For a banked curve, if you look at the road in cross-section, it is essentially like an inclined plane, with the "downhill" direction being the direction towards the centre of the circle. In the absence of friction, the only two forces that act on the car are gravity, and the normal force from contact with the road, which can contribute to the centripetal force. This should be helpful to you as a starting point for working out the force balance equations.
 
  • #3
As I read it, regan1 has used an infelicitous choice of variable names and used "r" to denote the normal reaction force that is supporting the car against gravity.

When a physicist or mathematician sees "r cos θ" the automatic impulse is to read the "r" as radius, however that does not appear to be the intended reading in this case.

mg > mg cos θ... yes, that's true.
mg cos θ = r... no, that's false.
The correct version is mg = r cos θ

That seems to be the problem; a multiplication where division was called for.
 
  • #4
If you are taking a curve on a banked road, the car is accelerating towards the center of the curve. You seen to have forgotten about that in your equations.

This means that the reaction force r can be bigger than the weight of the car.
 
  • #5
AlephZero said:
If you are taking a curve on a banked road, the car is accelerating towards the center of the curve. You seen to have forgotten about that in your equations.

This means that the reaction force r can be bigger than the weight of the car.

Is not R the reaction force and how can Reaction force be greater than the weight of the car ?
In my opinion the maximum value that R can have is equal to the weight of the car. But since it is a slanted surface it is always less than mg
 
  • #6
regan1 said:
Is not R the reaction force and how can Reaction force be greater than the weight of the car ?
In my opinion the maximum value that R can have is equal to the weight of the car. But since it is a slanted surface it is always less than mg

By "weight of the car", I assume that you mean the mass of the car times the force of gravity. (If, instead, you mean the increased apparent weight of the car due to centrifugal force plus the force of gravity then clearly the weight of the car is exactly equal to the reaction force R).

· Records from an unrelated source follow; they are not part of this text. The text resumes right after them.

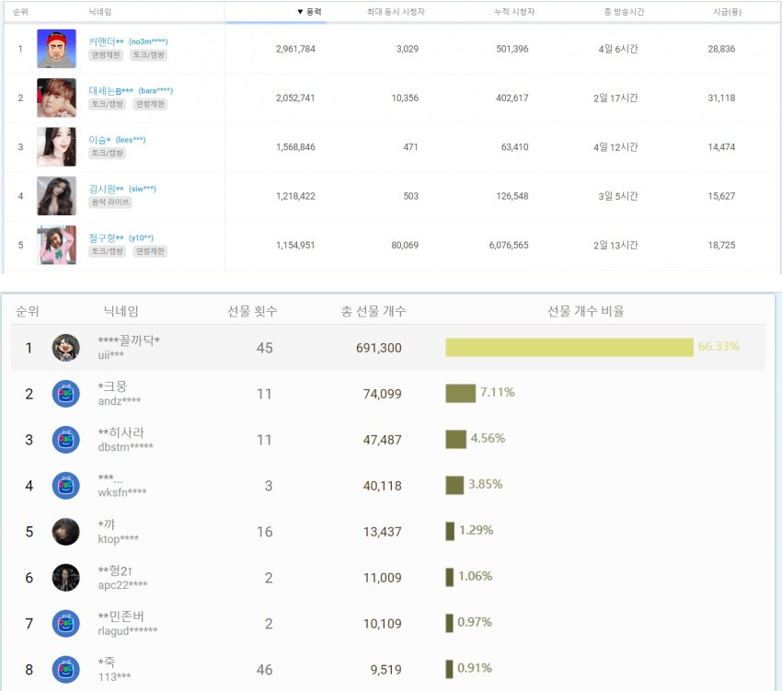Click the round avatar of ****꼴까닥*
Image resolution: width=782 pixels, height=691 pixels.
click(x=66, y=348)
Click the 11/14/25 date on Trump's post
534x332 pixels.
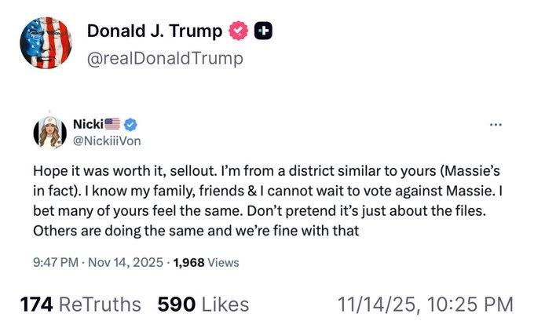[x=374, y=305]
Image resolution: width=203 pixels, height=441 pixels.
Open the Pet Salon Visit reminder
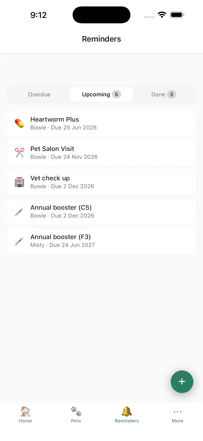click(102, 153)
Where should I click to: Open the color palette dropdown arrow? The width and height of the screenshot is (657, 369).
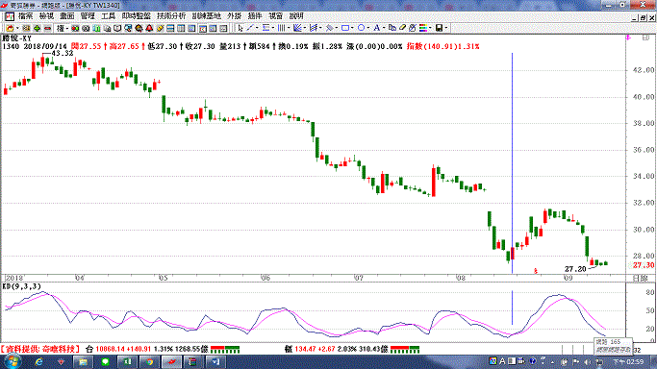tap(430, 28)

AlephZero has it right. The force of the road on the car must be able to both support the car against gravity and accelerate the car in its circular path -- it must be equal to the vector sum of those two components. That means that its magnitude is greater than either one of those components individually. It must be both greater than mg and greater than mv^2/radius.

I'm not clear on why you are calling this a "reaction force".
 
  • #7
while banking the car in a curved road from where does the car get the force to balance it's weight and force to balance it's centrifugal force. As far as i know that force is given by the reaction force of the car's weight itself. and when you divide the reaction force into it's component forces- one force is directed toward the center which provide the centripetal force and the next balances the weight. since the car is in equilibrium the remaining component must balance the weight of the car. so
R cos θ=mg
but my point if R is smaller than mg itself how can this value be equal in magnitude.

i am not clear how you said R > mg can you please mathematically demonstrate it

i could not get the point how road give so much force on the car greater than the car gives on the road ( max force car can give on the road is equal to mg, isn't it? ) . can you explain it further more?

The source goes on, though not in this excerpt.